Ya con más años, y con novias que pusieran cordura,
probamos las despedidas del año en la Plaza del Carmen del Ayuntamiento, con televisión
local y regional, incluso Telecinco estuvo una vez, entrevistas y fotografías
en periódicos locales, algarabía popular y guerras de champán sin miramiento
alguno, que nos obligaba a llevar cualquier impermeable al que no tuviéramos
mucho aprecio. Unas veces no sonaban las campanadas por fallo del reloj municipal,
otras se olvidaban las uvas y había que pelear por los packs que regala el
Ayuntamiento, siempre la eterna lucha por entrar en la plaza que esa noche, y a
esa hora, se ponía como la entrada de un gran almacén en rebajas. En cualquier
caso, la verbena posterior apenas la catábamos pues ya dirigíamos nuestros
pasos al lugar acordado con familiares y amigos para el festejo fuerte.
Con la llegada de los hijos aparece el freno lógico a estas
celebraciones, las cabezas se acaban de asentar, el espíritu juerguista madura
y piensa más en todos los detalles que rodean a la familia.
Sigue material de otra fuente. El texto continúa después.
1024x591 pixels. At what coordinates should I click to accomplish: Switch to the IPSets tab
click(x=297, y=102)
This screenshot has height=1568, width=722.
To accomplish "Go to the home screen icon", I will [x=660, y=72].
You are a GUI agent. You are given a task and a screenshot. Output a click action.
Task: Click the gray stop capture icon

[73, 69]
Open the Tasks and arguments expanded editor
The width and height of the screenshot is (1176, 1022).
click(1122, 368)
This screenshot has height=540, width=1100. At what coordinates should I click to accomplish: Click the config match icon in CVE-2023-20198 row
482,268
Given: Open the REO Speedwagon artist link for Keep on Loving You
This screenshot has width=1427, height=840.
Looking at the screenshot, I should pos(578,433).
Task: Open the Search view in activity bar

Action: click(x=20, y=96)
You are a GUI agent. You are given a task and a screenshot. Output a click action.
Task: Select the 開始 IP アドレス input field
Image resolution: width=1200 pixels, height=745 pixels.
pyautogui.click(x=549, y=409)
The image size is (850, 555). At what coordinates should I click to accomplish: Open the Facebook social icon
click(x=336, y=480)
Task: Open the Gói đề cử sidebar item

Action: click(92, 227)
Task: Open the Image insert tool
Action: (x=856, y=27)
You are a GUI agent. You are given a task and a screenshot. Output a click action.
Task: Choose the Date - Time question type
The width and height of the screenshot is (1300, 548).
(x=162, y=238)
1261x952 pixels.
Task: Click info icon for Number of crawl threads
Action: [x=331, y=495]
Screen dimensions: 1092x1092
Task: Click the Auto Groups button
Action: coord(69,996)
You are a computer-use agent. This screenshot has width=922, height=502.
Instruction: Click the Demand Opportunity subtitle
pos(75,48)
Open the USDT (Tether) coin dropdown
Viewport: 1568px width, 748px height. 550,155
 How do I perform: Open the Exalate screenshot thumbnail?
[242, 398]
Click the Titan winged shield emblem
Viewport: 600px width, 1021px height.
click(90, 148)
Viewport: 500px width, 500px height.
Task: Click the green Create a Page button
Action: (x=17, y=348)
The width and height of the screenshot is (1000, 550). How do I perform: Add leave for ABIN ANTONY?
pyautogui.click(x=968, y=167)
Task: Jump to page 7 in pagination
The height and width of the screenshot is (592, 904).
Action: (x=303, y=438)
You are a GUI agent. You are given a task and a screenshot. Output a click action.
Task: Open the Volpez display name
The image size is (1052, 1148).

Ahí fue donde descubrimos la
opción de una casa rural compartida y, con otras cuatro familias más,
inventamos, durante tres ocasiones seguidas, reunirnos en una magnífica casa de
pueblo de varias plantas, en la plaza del mismo, compartir las 24 horas con
tiempo para conversaciones, bailes, excursiones por el campo, organizar dos
noches seguidas la ceremonia de las uvas con su posterior cotillón y anterior
cena, los niños y jóvenes tuvieron la oportunidad de realizar su fiesta propia
en una habitación acondicionada para ellos, en fin, una grata experiencia a
otro nivel que en la juventud, pero aún más satisfactoria. Memorables eran mis
campanadas, con cuartos incluidos, con cucharón contra una olla, subido en una
silla, la segunda noche, ya día 1, que obviamente no las había por la
televisión. Buenos recuerdos.
Pasan más años, crecen los hijos independizándose,
fiesteramente hablando, y el cuerpo te pide aprovechar otras oportunidades,
otras formas de disfrutar Nochevieja en su justa medida para poder atacar el
día 1 con otras experiencias. En definitiva, trasnochar menos, acortando estas
despedidas de año, para madrugar y poder gozar, sin aglomeraciones, de sitios
tan espectaculares como nuestra Sierra Nevada, la Alhambra o pasear por
cualquier paseo marítimo con la playa invitando a desnudarse los pies y
relajarse pisando la arena.
Aquellas Nocheviejas siempre son motivo de sonrisas
compartidas, de emociones en grupo, de locuras hoy impensables o de bailes y besos,
robados o no, que alteran los sentidos. Aquellas Nocheviejas fueron únicas,
pasaron, pero tuvimos la suerte de vivirlas juntos. Brindemos por aquellas
Nocheviejas y por las muchas Nocheviejas que vendrán con sus propios momentos,
con sus imágenes únicas para la memoria.